Experts warn that MORE rail franchises could be in trouble after ministers move to renationalise East Coast Main Line
- Chris Grayling announced yesterday the line will be taken into public hands
- Four more ailing railway lines could also face action as they struggle, experts say
- Are: Northern Rail, South Western, Transpennine Express and Greater Anglia
- Jeremy Corbyn has vowed to take all railways back into public hands if elected
Ministers could have to step in and renationalise four struggling train operators in what would be the biggest shake-up of the rail system since privatisation, experts have warned.
Transport Secretary Chris Grayling announced yesterday he that he is taking the East Coast Main Line back into public hands.
And experts have warned this could be the beginning of a series of interventions on ailing lines across the UK – with Northern Rail, South Western, Transpennine Express and Greater Anglia in the firing line.

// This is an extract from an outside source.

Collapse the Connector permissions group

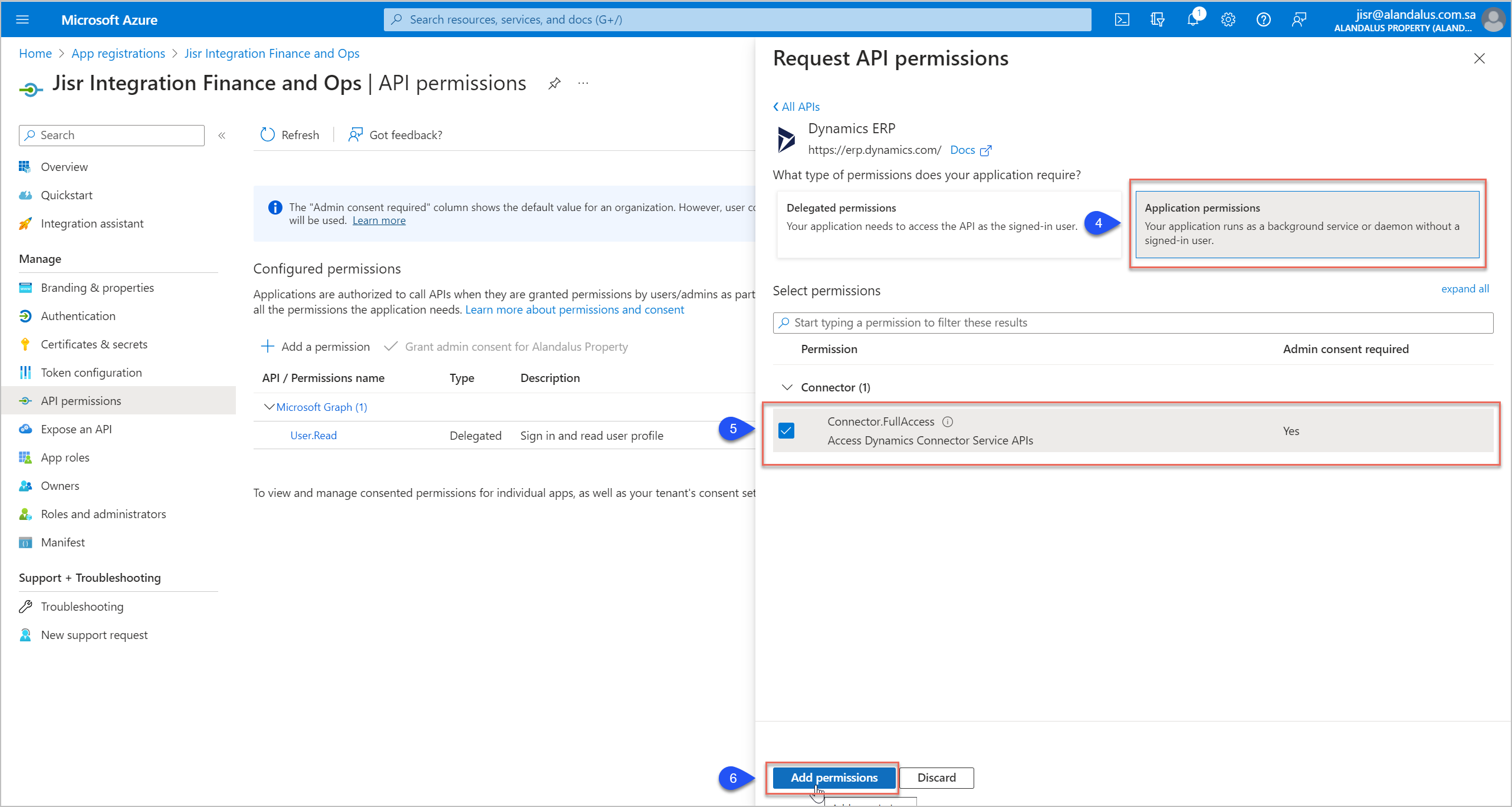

Private companies which have won the contracts through low bids are now struggling to make the franchises pay as passenger numbers fail to rise as quickly as some predicted.
Transport Secretary Chris Grayling (pictured in the Commons yesterday) told MPs he would terminate the contract with Virgin Trains East Coast from the end of next month
If five railways got renationalised it would be the biggesft shake-up of britain’s railways since privatisation, which took place betwen 1994 and 1997.
And it comes as Labour leader Jeremy Corbyn has vowed to renationalise Britain’s railways if he gets elected as Prime Minister.
How have we ended up with the East Coast Main Line back under public control?
The East Coast Main Line has was handed to private operators since 1997.
But the franchise has endured a troubled history – with the government having to step in three times over the past decade.
GNER was stripped of the route in 2007 after its parent company suffered financial difficulties, while National Express withdrew in 2009.
Services were then run by the DfT for six years up to Virgin Trains East Coast taking over.
VTEC – a joint venture between Stagecoach and Virgin – was awarded the eight-year franchise to run trains in November 2014.
But Stagecoach reported losses on the line and in November last year Mr Grayling announced that the franchise would be terminated in 2020 to enable it to become a public-private railway.
Mr Grayling insisted in February that ‘there is no question of anyone receiving a bailout’.
He said today that Stagecoach and Virgin had lost almost £200million as a result of the contract, but that there had not been any hit to taxpayers ‘at this time’.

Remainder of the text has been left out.